● Challenge A
In the New Jersey finance text, what nickname is given to Jersey City?
● Challenge B
Copy word for word the part of the New Jersey finance text that begins at the words "- New Jersey's" and stops after the words "approximately 31,200 jobs.".

The world can't work without money. So, while some parts of the finance industry may be suffering in the current economic downturn, the industry is still a good bet in the long-term. New Jersey is a regional hub for the finance industry. The banks, insurance companies, and securities firms that bloom from Jersey City, also known as "Wall Street West", to the "burbs," still offer challenging and high-paying jobs to workers with the right skills.
- Despite a relatively small employment base (5.2% of total employment in 2010), finance and insurance contributed $39.4 billion or 8.4 percent to the state's Gross Domestic Product (GDP) in 2009.
- Twenty-two of New Jersey's top 25 financial services employers are located within 40 miles of Manhattan. The state's competitive real estate rates, lower corporate tax rates, lower utility costs and highly educated talent pool make it a desirable location.
- Financial services rely heavily on information and technology. New Jersey has remained in the forefront of technological advancement by becoming a national leader in developing data centers to support the industry.
- New Jersey's financial services sector lost 7.9 percent of its employment base from 2007 to 2010; there were approximately 199,000 finance and insurance jobs in the state in 2010. However, finance and insurance saw a 16.9 percent rise in jobholding from 1990 to 2007, adding approximately 31,200 jobs.

● Given information
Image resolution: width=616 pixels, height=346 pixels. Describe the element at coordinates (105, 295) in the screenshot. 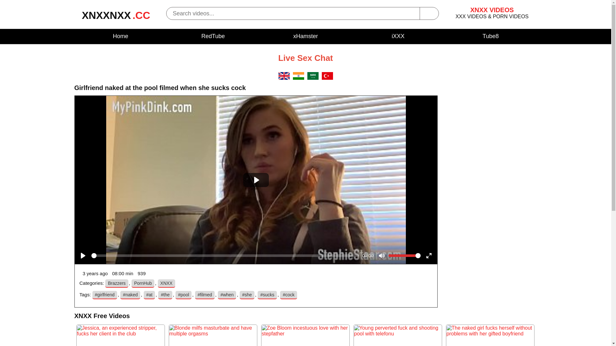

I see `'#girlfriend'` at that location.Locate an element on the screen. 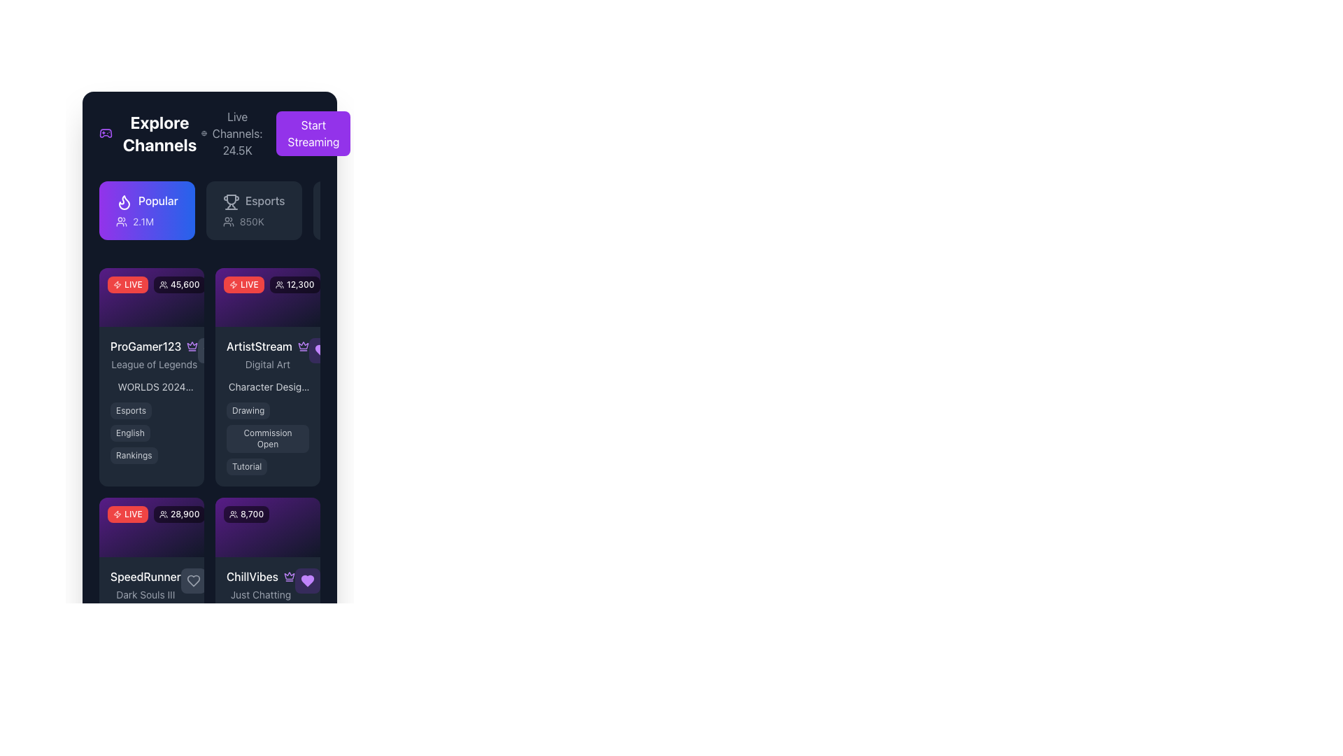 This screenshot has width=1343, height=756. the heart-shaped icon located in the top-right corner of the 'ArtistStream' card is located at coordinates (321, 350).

● Task answer A
"Wall Street West"

● Task answer B
- New Jersey's financial services sector lost 7.9 percent of its employment base from 2007 to 2010; there were approximately 199,000 finance and insurance jobs in the state in 2010. However, finance and insurance saw a 16.9 percent rise in jobholding from 1990 to 2007, adding approximately 31,200 jobs.